- Genre: Revenge, Drama
- Created by: Big Bang Entertainment
- Written by: Mohsin Ali
- Directed by: Badar Mehmood
- Starring: Syed Jibran Armeena Khan Arij Fatyma Shaheen Khan Birjees Farooqui
- Opening theme: Ishq Hai Tu Mera Khwab Hai
- Ending theme: Ishq Hai Tu Mera Khwab Hai
- Country of origin: Pakistan
- Original language: Urdu
- No. of seasons: 1

Production
- Producer: Big Bang Entertainment
- Production location: Pakistan
- Running time: (36-40 minutes of airing)

Original release
- Network: ARY Digital
- Release: 19 February – 23 July 2015

= Ishq Parast =

2015 Pakistani television series

Ishq Parast is a Pakistani television drama series, aired on ARY Digital from 19 February 2015 to 23 July 2015. It is written by Mohsin Ali, produced by Big Bang Entertainment, and directed by Badar Mehmood. It aimed in the prime slot of 9:00 p.m. every Thursday on ARY Digital. It stars Armeena Rana Khan, Syed Jibran and Arij Fatyma in leading roles.

==Cast==

| Actor | Role |
|---|---|
| Syed Jibran | Zohaib Ahmad |
| Arij Fatyma | Arsala |
| Armeena Khan | Dua Pasha |
| Ahmed Ali | Hamza |
| Waseem Abbas | Saif Mushtaq Pasha, Dua's father |
| Saba Faisal | Khadija, Dua's mother |
| Shaheen Khan | Zohaib and Arsala's aunt |
| Birjees Farooqui | Hamza's mother |
| Muhammad Haneef | Hamza's father |
| Majid Khan | Hamza's friend |

==Plot==
Ishq Parast is a story that revolves around Dua, a young and beautiful girl who has her own dreams and desires when it comes to love and life. However, she comes from a traditional middle-class background where arranged marriages are the norm. Despite this, Dua falls in love with Hamza, a passionate but impulsive man from a broken family.

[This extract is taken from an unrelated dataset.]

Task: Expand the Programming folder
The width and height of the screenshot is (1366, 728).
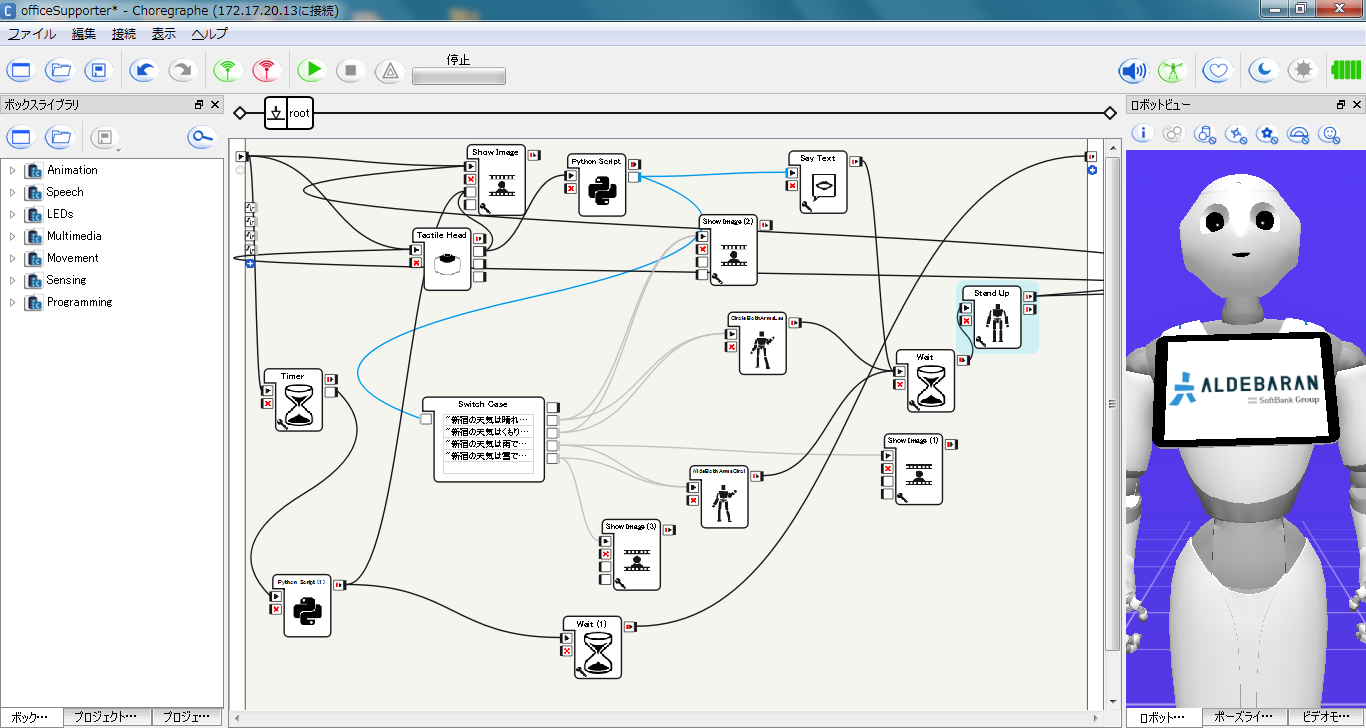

Zohaib, Dua's loving brother, supports her and wants her happiness above all else. Arsala, Dua's niece, is mischievous and adores her brother Zohaib, wishing for him to marry someone immediately. Zohaib and Arsala spot Dua in a shopping mall and are captivated by her. They manage to obtain her contact information through Dua's friend.

Zohaib proposes to Dua, but her father refuses to consider Hamza as a potential suitor. Dua, however, is determined to marry Hamza and rejects any other proposal. Her parents emotionally manipulate and pressure her into accepting Zohaib's proposal, despite her love for Hamza. Hamza, unaware of the situation, is in Islamabad searching for a job.

Feeling torn between her love for Hamza and her parents' wishes, Dua tries desperately to contact Hamza and convince her parents. However, her phone is confiscated by her father, and Hamza assumes she is upset with him for not answering her calls. Dua's father stages a heart attack to guilt-trip her, and feeling guilty, she agrees to marry Zohaib.

On their wedding night, Dua reveals everything to Zohaib, and the next day, it's clear she feels uncomfortable in her new life. However, Zohaib acts as if everything is normal, fooling everyone into believing they are happily married. Arsala explains to Dua that their small family is closely bonded, and her brother Zohaib is a wonderful person.

Meanwhile, Hamza leaves his job and returns to find out the truth about Dua's marriage. Despite his friend's efforts to calm him down and protect Dua, Dua's own friend informs Hamza about the deception. Hamza learns that Dua was tricked into marrying Zohaib and discovers their honeymoon location.

During the honeymoon, Hamza frightens Dua by appearing like a ghost. Furious about Dua's marriage, Hamza tries to force her to divorce Zohaib, but she refuses due to her growing feelings for Zohaib. In an act of revenge, Hamza marries Dua's sister-in-law, Arsala, who adores him. Hamza becomes a "gharjamai" (living with his wife's family), and tensions escalate.

When a car accident lands everyone in the hospital, Hamza takes advantage of the situation and crosses boundaries with Dua. She becomes pregnant, and Arsala leaves the house due to family issues. Hamza reveals the truth to Dua's father, who dies of a heart attack upon hearing the news.

Zohaib and his aunt learn about the situation and worry about Arsala. Hamza loses his job and faces the consequences of his actions. Zohaib confronts Hamza and gives him divorce papers. Arsala, upon discovering the truth, severs all ties with Zohaib and Dua. Devastated by the revelations, she drives recklessly, causing a fatal accident that claims her and Hamza's lives.

The drama concludes with Zohaib's daughter visiting Arsala's grave and commemorating her sixth death anniversary.

==Reception==
Ishq Parast was the most watched show of 2015. Arij Fatyma was admired for her superb performance.